Set down exactly the lines from the one containing "Click the 2024-03 date tick label" through the last line of the data below, and no others.

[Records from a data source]
++++++++
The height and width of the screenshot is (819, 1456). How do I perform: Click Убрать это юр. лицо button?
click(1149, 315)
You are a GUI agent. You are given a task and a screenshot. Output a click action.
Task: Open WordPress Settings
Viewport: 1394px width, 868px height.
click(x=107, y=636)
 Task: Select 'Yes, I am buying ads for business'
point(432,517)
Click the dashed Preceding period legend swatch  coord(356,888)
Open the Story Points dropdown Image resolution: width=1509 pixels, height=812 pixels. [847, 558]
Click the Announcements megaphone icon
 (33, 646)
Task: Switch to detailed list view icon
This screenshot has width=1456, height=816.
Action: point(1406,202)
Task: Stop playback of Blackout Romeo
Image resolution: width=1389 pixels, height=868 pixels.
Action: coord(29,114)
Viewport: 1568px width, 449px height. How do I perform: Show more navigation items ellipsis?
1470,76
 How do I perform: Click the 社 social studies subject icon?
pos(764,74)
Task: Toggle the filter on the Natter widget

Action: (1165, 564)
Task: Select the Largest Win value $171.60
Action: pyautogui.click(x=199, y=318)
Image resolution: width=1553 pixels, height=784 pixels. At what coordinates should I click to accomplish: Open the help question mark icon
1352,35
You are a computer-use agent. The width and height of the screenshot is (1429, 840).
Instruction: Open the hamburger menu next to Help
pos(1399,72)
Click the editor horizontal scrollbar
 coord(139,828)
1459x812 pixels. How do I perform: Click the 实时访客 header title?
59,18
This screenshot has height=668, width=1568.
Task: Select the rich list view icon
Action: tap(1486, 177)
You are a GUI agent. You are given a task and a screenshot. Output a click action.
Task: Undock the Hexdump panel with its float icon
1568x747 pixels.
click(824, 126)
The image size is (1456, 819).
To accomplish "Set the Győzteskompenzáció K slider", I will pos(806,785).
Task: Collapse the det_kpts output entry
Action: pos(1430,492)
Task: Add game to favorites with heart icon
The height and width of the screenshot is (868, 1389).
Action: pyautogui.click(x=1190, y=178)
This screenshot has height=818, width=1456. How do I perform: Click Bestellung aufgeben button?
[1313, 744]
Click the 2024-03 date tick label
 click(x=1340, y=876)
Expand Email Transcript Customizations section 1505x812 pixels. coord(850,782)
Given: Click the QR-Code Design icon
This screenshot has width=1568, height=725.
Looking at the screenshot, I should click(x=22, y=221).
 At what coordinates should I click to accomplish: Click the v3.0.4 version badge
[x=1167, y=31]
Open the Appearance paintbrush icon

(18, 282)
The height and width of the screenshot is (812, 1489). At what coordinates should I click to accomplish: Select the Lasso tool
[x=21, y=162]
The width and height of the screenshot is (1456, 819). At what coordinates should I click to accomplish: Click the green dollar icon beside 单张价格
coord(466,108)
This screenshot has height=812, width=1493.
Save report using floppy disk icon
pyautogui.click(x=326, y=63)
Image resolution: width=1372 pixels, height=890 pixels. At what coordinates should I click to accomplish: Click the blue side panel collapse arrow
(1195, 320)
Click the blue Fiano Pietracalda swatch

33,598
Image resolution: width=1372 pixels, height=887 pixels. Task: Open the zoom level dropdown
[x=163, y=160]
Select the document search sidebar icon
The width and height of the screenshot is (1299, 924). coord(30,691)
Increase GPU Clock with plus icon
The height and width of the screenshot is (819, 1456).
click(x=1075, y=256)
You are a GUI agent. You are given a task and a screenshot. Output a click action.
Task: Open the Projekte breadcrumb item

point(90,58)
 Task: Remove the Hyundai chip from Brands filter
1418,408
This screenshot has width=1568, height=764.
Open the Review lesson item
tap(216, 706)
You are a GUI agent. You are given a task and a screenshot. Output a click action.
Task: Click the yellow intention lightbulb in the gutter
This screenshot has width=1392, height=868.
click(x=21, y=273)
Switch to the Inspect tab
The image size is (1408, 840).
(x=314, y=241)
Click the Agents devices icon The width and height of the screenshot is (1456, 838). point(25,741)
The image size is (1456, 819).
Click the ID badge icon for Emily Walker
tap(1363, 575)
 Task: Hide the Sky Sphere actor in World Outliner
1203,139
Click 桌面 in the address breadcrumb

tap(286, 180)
++++++++
- [Output for this exercise]:
Click the 2024-03 date tick label
 click(x=1340, y=876)
Expand Email Transcript Customizations section 1505x812 pixels. coord(850,782)
Given: Click the QR-Code Design icon
This screenshot has width=1568, height=725.
Looking at the screenshot, I should click(x=22, y=221).
 At what coordinates should I click to accomplish: Click the v3.0.4 version badge
[x=1167, y=31]
Open the Appearance paintbrush icon

(18, 282)
The height and width of the screenshot is (812, 1489). At what coordinates should I click to accomplish: Select the Lasso tool
[x=21, y=162]
The width and height of the screenshot is (1456, 819). At what coordinates should I click to accomplish: Click the green dollar icon beside 单张价格
coord(466,108)
This screenshot has height=812, width=1493.
Save report using floppy disk icon
pyautogui.click(x=326, y=63)
Image resolution: width=1372 pixels, height=890 pixels. At what coordinates should I click to accomplish: Click the blue side panel collapse arrow
(1195, 320)
Click the blue Fiano Pietracalda swatch

33,598
Image resolution: width=1372 pixels, height=887 pixels. Task: Open the zoom level dropdown
[x=163, y=160]
Select the document search sidebar icon
The width and height of the screenshot is (1299, 924). coord(30,691)
Increase GPU Clock with plus icon
The height and width of the screenshot is (819, 1456).
click(x=1075, y=256)
You are a GUI agent. You are given a task and a screenshot. Output a click action.
Task: Open the Projekte breadcrumb item

point(90,58)
 Task: Remove the Hyundai chip from Brands filter
1418,408
This screenshot has width=1568, height=764.
Open the Review lesson item
tap(216, 706)
You are a GUI agent. You are given a task and a screenshot. Output a click action.
Task: Click the yellow intention lightbulb in the gutter
This screenshot has width=1392, height=868.
click(x=21, y=273)
Switch to the Inspect tab
The image size is (1408, 840).
(x=314, y=241)
Click the Agents devices icon The width and height of the screenshot is (1456, 838). point(25,741)
The image size is (1456, 819).
Click the ID badge icon for Emily Walker
tap(1363, 575)
 Task: Hide the Sky Sphere actor in World Outliner
1203,139
Click 桌面 in the address breadcrumb

tap(286, 180)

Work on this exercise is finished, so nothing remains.